● Prompt: Copy out every line of the entries below that contains the string "width", matching upper and lower case exactly.

● Available data:
* START *
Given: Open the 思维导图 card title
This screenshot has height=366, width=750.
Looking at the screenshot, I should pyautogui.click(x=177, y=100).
* END *
* START *
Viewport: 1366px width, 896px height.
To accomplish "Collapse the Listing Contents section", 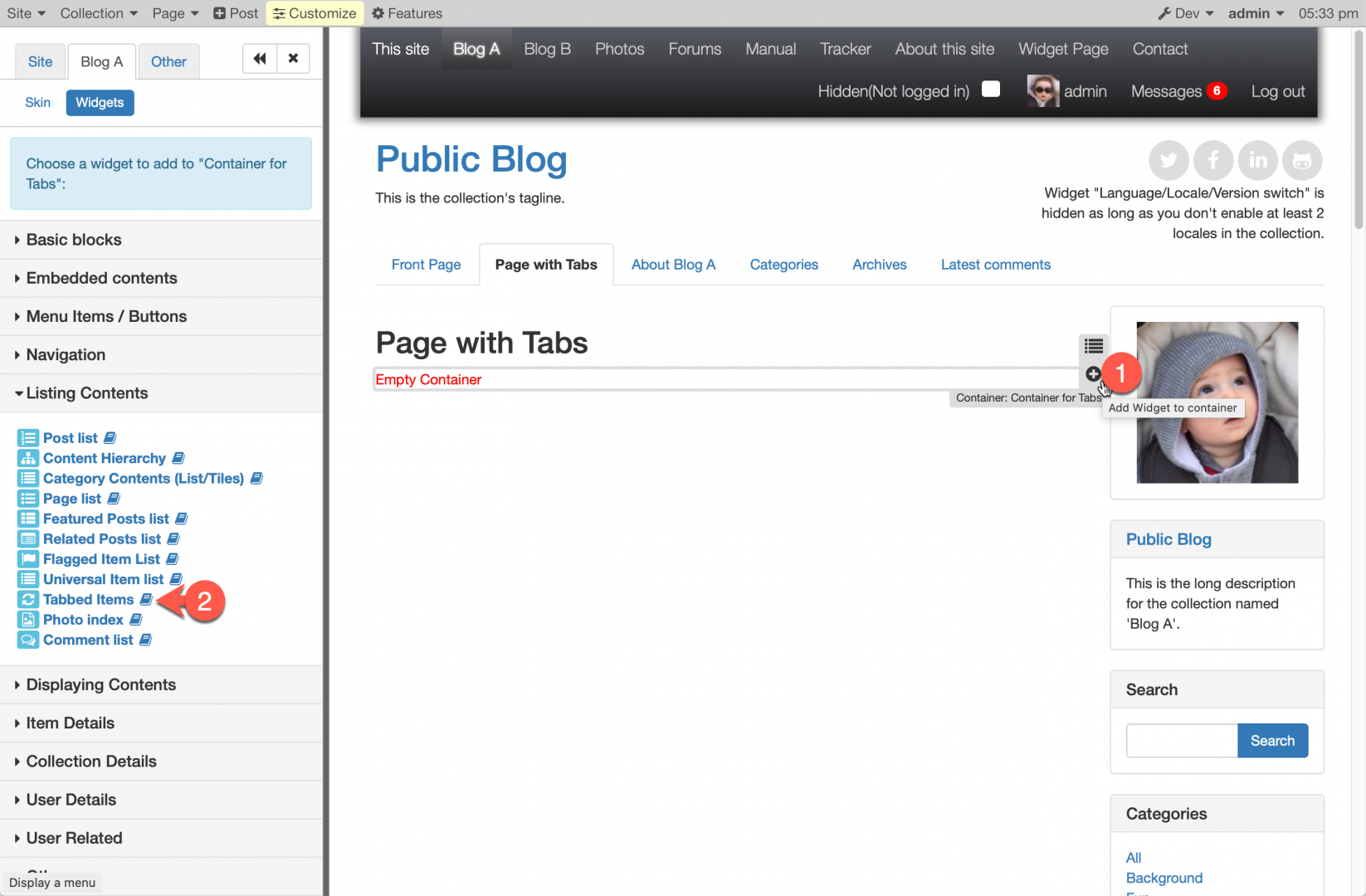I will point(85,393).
* END *
* START *
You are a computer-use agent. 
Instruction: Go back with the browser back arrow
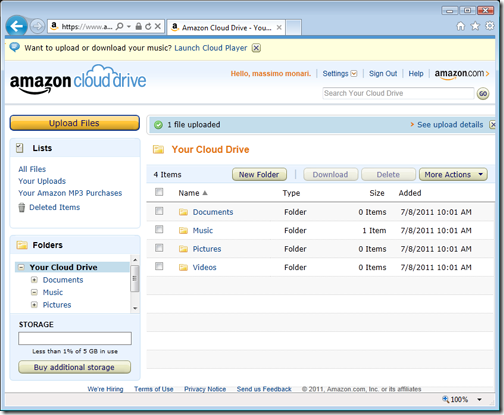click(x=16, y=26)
* END *
● Solution to the exercise:
This screenshot has height=366, width=750.
Viewport: 1366px width, 896px height.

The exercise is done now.